▸ **Article**:
Table 1 Mix design of the blended cement pastes and the aggregates used to prepare concrete samples

Table 2 XRF oxide composition of the materials

Concrete samples were made of different cement pastes and with U aggregates. The effect of aggregate type was investigated for the PC and the LC³ samples, using three ASR-reactive aggregates including U, B, P aggregates from Switzerland [30], Bend (Ben) aggregate from the US, and a limestone-based non-ASR reactive aggregate (Cal) (Table 1). The chemical and mineralogical composition of the aggregates based on XRF and X-ray Powder Diffraction (XRD) analyses are shown in Table 3.

Table 3 Chemical and mineralogical composition of the ASR-reactive aggregates ((U, B, P, data from [30]) and Bend aggregates) and the calcite-based non-ASR reactive (Cal) aggregates using XRF and XRD (wt%)

Eight size fractions of aggregates were sieved for U, B, P, and Cal aggregates (Table 4), washed with tap water, and dried at 80 °C for 2 days as described in [30]. The size fraction of concrete samples made of Bend aggregate was 0–4 mm. 1770 kg/m³ of aggregate was used to cast the concrete and mortar samples with the cement content of 410 kg/m³. Aggregates and cement were mixed for 2 min, tap water was added during half-minute mixing, and the procedure was followed by 3 min of mixing. Concrete samples were cast with a water to binder ratio of 0.46. For the samples with Li, the required amount of LiCl was dissolved in the mix water to obtain 400 mmol/L of Li before mixing. The same procedure was done for the samples boosted to 1.09% Na₂O_eq by adding NaOH.

Table 4 Size fractions of U, B, P and Cal^(a) aggregate

2.2 Mathods

2.2.1 Pore solution measurements

Paste samples were cast with a water to binder ratio of 0.46 or 0.6; the higher w/b samples were prepared to allow the collection of pore solution from paste samples after several months. The paste and concrete samples were cast in polypropylene containers with the volume of 200 ml (approximate diameter 55 mm and height 80 mm) after mixing and stored at different temperatures (20 and 40 °C). The pore solutions of the paste and concrete samples were extracted using a compression-testing machine at room temperature. The force used was variable for different paste samples from 300 to 900 kN, and from 1400 to 2200 kN for concrete samples.

▸ **Exercise instructions**: Could you reproduce the passage of the concrete mix article from "Eight size fractions" up to and including "by adding NaOH.", word for word?

▸ **Records provided**:
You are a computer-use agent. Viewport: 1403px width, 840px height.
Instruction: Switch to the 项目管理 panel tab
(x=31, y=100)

* * *

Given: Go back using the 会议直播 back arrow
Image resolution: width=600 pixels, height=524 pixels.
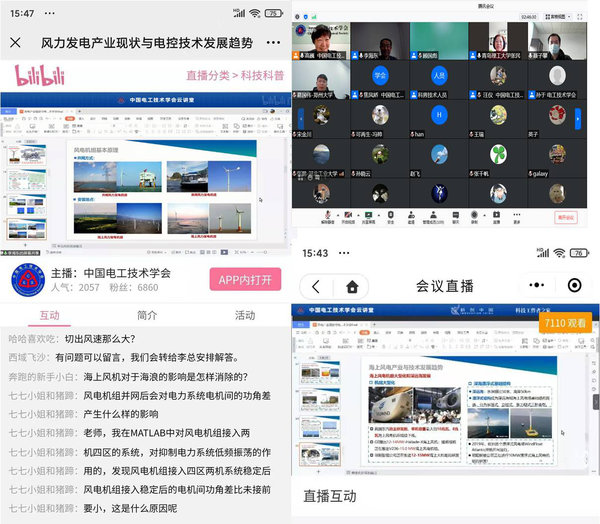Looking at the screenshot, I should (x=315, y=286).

▸ **Exercise response**:
Eight size fractions of aggregates were sieved for U, B, P, and Cal aggregates (Table 4), washed with tap water, and dried at 80 °C for 2 days as described in [30]. The size fraction of concrete samples made of Bend aggregate was 0–4 mm. 1770 kg/m³ of aggregate was used to cast the concrete and mortar samples with the cement content of 410 kg/m³. Aggregates and cement were mixed for 2 min, tap water was added during half-minute mixing, and the procedure was followed by 3 min of mixing. Concrete samples were cast with a water to binder ratio of 0.46. For the samples with Li, the required amount of LiCl was dissolved in the mix water to obtain 400 mmol/L of Li before mixing. The same procedure was done for the samples boosted to 1.09% Na₂O_eq by adding NaOH.